As the Journal strives to narrow the region’s skills gap through its Proud to Back Apprenticeships campaign, Labour leader Ed Miliband has proposed an alternative way forward for the “forgotten 50%” of young people who shun traditional academic studies.
Earn-while-you-learn technical degrees would be a top priority for a Labour government, Mr Miliband said at summit on vocational education in London.
Under the plans, businesses and universities would work together to design “gold standard” courses that have the equivalent status of a BA.
The route would be primarily aimed at young people who have already done apprenticeships and vocational qualifications and who want to continue down this path, rather than a traditional academic route.
Such students would have the choice to “earn while they learn” for the first time, the degrees being carried out in the workplace as well as the lecture hall.
Mr Miliband said he did not want to “put a number” on how many students Labour would want to pursue the new courses.
However, such practical degrees would be the party’s priority for the expansion of university places if it takes power next year.
“For too long, governments have believed there is only one way to success through education, which is to follow the conventional academic route: to do GCSEs, A-levels, a traditional academic subject at university and then on to career,” the Labour leader said.
This route has worked for many, Mr Miliband argued, adding that he was proud of Labour’s record on expanding access to university.
“But we know that conventional academic route doesn’t work for everyone,” he said.
“The kind of aspiration we need to succeed cannot be limited to some and not all.
“We must be one nation, not two.”
Mr Miliband said a Labour government, working with businesses and employers will “revolutionise learning and training” to build a high-quality, high-skill economy for the future.

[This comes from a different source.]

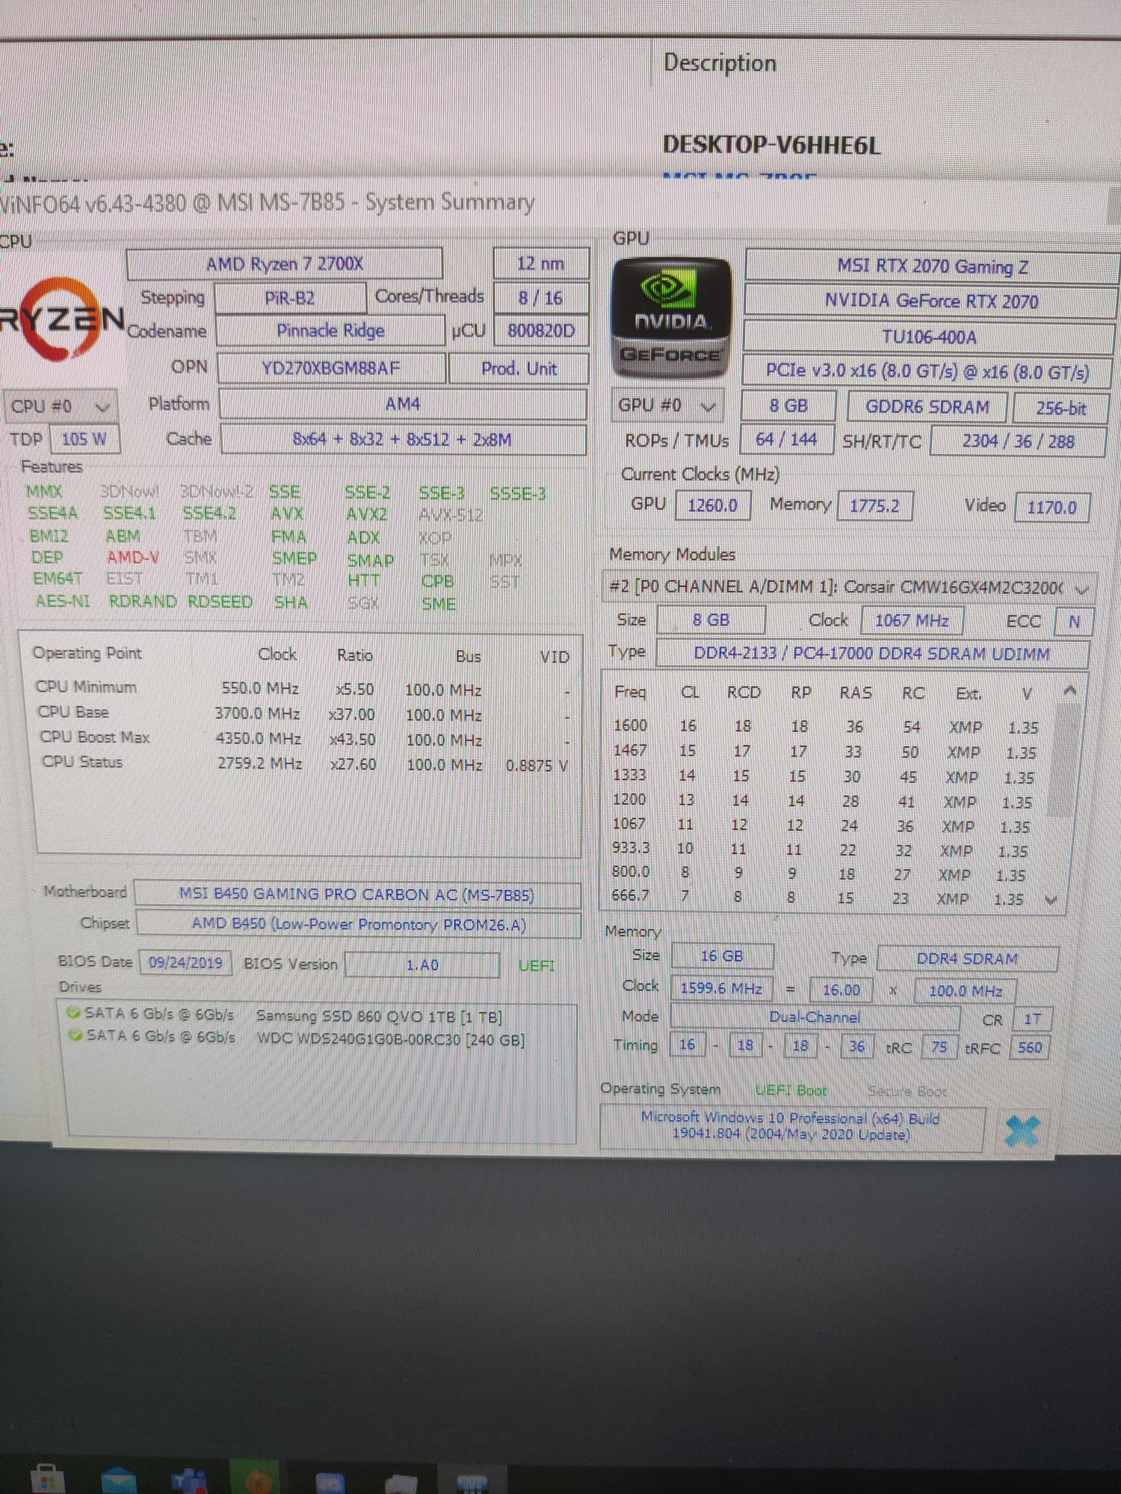Click the Description column header
Screen dimensions: 1121x1494
point(720,63)
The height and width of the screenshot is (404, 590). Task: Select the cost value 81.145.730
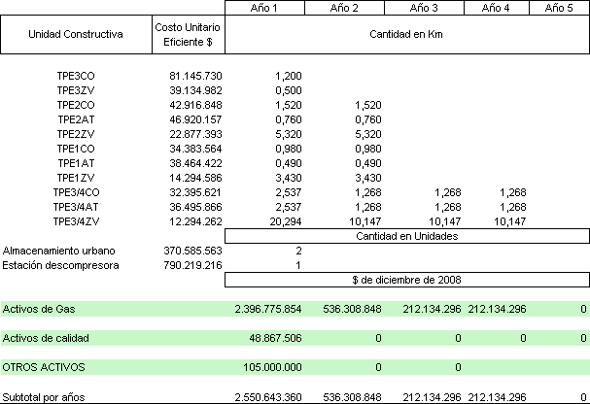195,76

“As the culmination of our reform agenda for the forgotten 50% who do not currently go to university, the next Labour government will work with our companies and our universities to develop new technical degrees,” he said.
“This is not currently the priority of our universities because it has never been the priority of government.

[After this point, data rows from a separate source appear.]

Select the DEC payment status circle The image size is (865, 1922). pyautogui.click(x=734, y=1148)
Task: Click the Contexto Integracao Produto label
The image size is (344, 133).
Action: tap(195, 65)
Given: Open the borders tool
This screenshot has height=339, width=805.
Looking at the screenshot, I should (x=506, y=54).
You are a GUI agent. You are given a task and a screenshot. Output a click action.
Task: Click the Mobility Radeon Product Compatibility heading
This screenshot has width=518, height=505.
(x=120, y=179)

“We are determined to change that.”
Labour has already announced other measures to overhaul practical training, including a technical baccalaureate for 16-19-year-olds and a requirement for further education lecturers to hold teaching qualifications.
The latest news comes in the midst of the Journal campaign, which seeks to boost the number of North East businesses taking on apprentices.

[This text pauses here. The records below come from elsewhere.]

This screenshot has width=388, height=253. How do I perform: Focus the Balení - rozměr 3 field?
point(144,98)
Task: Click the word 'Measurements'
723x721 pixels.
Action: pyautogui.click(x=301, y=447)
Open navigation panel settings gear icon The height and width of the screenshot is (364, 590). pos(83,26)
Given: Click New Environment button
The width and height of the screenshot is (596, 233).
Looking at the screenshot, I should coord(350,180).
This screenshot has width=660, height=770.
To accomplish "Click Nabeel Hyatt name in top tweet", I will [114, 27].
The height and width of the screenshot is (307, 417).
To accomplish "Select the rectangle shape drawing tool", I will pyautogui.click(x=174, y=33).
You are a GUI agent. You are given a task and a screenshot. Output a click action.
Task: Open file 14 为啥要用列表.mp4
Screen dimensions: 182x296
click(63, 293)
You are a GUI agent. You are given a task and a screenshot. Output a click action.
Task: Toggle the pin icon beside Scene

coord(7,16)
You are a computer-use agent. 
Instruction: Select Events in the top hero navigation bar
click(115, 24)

The issue is particularly pressing for the region, as vast swathes of experienced employees in the engineering and manufacturing sectors are due to retire in the coming years, the worry being that skillsets developed over long periods of times could be lost unless a new generation is welcomed on board and properly trained.
In recent months, there have been numerous signs of growing enthusiasm for the agenda, with companies such as the County Durham-based Esh Group and BT announcing masses of vacancies for motivated young people.
Training providers have also reported growing numbers of young people seeking out their services, while the North East Chamber of Commerce has thrown its weight behind the issue through the likes of the 100 Days Apprenticeship Challenge.
According to a new poll commissioned by the Sutton Trust charity, more than a third of adults now believe a degree-level apprenticeship would be better for a young person’s career prospects, while just over a fifth (21%) backed university study as the best option.
Separate research from the charity, however, suggests many parents are still likely to see the apprenticeships as the second best option.
More than half (56%) of mothers and fathers surveyed said that they were likely to encourage their child to study for a degree, but just 40% said the same about apprenticeships.
And while over half of 11 to 16-year-olds said they would be interested in becoming an apprentice - rather than going to university - if it was for a job they wanted to do, less than a third (31%) said their teachers had discussed apprenticeships with them.
The research also found almost two-thirds of teachers (65%) would rarely or never advise a high-achieving student to consider an apprenticeship.
Conor Ryan, director of research at the Sutton Trust said: “There is a growing appetite for real apprenticeships among young people and the wider public.
“But there are still not nearly enough apprenticeships at A-level or degree standard available.
“It is vital that this gap is addressed.
“Our research has shown that in other European countries, particularly in Germany and Switzerland, three-year good-quality apprenticeships are a serious option for all young people. Despite some recent improvements, we still have a mountain to climb to match ambitions in England.”